From the line containing "Open the All Documents dropdown" to the last line of the records, please reproduce every line exactly and nothing more.

Given information section start

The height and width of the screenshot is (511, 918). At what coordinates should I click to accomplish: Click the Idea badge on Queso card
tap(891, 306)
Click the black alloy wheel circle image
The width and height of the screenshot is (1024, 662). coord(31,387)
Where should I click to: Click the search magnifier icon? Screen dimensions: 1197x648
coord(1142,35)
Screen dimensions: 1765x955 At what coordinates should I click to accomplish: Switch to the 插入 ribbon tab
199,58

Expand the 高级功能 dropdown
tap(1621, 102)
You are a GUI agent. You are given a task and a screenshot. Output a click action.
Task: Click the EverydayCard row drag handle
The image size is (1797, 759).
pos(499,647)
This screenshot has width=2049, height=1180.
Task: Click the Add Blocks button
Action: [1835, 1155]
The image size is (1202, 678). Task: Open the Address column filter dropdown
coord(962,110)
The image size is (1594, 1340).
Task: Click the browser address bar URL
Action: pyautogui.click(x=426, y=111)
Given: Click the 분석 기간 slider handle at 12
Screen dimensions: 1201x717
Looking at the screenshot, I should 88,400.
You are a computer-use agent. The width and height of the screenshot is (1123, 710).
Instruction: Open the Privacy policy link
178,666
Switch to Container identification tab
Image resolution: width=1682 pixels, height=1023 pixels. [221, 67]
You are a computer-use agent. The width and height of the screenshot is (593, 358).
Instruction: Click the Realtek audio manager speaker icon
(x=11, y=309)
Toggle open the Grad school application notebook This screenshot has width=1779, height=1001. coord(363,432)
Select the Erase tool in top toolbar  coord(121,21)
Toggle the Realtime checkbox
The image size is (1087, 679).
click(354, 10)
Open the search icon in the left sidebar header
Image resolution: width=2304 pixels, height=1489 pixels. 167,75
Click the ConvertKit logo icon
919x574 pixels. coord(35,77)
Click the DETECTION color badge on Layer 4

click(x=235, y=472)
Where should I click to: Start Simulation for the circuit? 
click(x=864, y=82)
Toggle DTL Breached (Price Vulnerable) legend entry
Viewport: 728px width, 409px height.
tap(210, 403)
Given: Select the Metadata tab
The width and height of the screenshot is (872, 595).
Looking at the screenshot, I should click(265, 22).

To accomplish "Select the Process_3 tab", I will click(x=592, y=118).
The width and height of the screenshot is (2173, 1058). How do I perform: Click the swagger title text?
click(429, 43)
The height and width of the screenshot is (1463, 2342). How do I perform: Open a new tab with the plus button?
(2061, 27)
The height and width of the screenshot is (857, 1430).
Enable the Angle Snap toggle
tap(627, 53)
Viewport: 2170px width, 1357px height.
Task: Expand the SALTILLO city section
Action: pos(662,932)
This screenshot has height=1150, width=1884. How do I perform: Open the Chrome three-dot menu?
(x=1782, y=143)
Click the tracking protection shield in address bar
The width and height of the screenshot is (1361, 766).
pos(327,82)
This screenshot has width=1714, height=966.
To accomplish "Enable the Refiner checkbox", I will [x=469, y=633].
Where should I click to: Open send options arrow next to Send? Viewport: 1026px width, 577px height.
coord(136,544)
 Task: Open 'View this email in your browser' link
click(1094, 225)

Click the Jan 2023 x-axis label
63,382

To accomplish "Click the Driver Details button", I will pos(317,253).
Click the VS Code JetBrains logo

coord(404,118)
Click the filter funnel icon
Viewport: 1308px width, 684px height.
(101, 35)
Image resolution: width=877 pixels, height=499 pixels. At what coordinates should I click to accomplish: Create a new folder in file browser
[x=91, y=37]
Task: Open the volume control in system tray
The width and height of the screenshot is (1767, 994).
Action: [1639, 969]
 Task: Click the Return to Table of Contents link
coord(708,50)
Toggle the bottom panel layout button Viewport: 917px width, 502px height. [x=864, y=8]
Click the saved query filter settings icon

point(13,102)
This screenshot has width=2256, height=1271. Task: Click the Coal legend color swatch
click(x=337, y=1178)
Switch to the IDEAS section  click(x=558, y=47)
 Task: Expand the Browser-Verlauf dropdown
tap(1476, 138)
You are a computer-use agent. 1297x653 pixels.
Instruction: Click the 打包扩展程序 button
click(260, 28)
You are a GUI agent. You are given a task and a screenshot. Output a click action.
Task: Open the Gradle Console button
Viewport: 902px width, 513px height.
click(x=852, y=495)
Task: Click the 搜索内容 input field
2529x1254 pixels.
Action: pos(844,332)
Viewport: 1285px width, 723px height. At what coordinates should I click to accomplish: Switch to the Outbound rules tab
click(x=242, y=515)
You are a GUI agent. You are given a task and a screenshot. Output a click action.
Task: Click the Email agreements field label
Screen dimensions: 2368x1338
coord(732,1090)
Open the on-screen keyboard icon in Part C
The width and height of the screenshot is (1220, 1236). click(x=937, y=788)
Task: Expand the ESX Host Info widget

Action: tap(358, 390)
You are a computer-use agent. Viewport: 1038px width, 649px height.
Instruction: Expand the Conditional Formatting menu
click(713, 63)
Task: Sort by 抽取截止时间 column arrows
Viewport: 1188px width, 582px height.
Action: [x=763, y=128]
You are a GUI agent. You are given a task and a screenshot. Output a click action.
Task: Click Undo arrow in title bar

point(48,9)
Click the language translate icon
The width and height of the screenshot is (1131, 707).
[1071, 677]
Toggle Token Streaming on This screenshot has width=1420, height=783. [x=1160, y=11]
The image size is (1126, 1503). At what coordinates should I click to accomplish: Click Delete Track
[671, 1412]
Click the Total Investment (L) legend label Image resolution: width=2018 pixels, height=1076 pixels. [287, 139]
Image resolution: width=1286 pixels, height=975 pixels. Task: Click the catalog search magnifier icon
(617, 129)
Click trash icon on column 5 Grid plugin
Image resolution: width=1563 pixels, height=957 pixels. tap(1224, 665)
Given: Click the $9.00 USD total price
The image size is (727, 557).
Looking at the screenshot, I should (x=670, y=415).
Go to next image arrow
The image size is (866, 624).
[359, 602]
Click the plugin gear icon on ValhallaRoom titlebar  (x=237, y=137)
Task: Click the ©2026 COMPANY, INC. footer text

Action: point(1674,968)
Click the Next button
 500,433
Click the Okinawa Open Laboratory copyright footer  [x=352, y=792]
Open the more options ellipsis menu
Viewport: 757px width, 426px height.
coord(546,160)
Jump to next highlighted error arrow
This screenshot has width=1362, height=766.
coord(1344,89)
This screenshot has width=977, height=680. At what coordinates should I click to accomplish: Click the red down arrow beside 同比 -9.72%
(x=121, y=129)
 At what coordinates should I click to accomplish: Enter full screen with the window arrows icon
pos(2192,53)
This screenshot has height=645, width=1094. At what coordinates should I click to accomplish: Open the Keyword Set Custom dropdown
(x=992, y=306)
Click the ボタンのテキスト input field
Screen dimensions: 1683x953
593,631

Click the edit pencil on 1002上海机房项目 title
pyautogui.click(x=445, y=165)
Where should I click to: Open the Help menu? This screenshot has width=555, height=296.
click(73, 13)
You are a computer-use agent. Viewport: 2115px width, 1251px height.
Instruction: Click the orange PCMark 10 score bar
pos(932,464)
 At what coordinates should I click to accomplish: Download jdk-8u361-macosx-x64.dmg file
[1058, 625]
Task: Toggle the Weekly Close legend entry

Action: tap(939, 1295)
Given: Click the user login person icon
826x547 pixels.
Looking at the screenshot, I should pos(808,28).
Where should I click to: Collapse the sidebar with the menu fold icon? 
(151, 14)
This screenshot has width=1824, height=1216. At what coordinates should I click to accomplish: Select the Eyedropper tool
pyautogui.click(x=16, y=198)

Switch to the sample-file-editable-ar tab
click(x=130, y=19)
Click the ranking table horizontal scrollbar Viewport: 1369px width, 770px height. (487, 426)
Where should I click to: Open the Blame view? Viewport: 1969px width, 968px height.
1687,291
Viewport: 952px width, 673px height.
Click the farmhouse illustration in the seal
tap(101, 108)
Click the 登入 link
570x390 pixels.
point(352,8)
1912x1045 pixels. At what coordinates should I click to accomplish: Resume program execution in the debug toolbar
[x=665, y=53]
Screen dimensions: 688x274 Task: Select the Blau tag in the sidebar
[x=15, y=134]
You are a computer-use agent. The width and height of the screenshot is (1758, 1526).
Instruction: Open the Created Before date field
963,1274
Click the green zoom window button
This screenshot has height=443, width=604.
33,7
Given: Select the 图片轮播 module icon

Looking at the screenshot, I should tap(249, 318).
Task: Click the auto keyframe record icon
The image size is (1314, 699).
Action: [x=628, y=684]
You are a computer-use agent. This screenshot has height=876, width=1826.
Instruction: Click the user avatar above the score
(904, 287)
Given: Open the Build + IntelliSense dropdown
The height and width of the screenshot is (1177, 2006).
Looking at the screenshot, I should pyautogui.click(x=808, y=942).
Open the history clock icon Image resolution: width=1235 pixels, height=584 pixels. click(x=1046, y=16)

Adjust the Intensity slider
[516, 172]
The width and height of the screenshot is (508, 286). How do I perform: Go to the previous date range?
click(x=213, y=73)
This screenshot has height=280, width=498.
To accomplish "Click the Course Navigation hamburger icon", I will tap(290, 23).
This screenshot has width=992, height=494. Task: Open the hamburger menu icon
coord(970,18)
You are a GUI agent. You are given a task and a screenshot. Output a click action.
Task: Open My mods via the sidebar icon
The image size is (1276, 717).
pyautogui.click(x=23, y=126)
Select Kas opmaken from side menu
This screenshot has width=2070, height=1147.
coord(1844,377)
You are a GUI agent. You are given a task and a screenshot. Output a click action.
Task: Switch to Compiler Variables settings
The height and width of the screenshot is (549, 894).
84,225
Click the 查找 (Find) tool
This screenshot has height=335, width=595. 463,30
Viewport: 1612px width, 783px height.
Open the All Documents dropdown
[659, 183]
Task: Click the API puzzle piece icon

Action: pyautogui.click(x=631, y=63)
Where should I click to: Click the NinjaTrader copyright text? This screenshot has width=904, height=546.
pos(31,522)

Given information section end

Task response -
Open the All Documents dropdown
[659, 183]
Task: Click the API puzzle piece icon

Action: pyautogui.click(x=631, y=63)
Where should I click to: Click the NinjaTrader copyright text? This screenshot has width=904, height=546.
pos(31,522)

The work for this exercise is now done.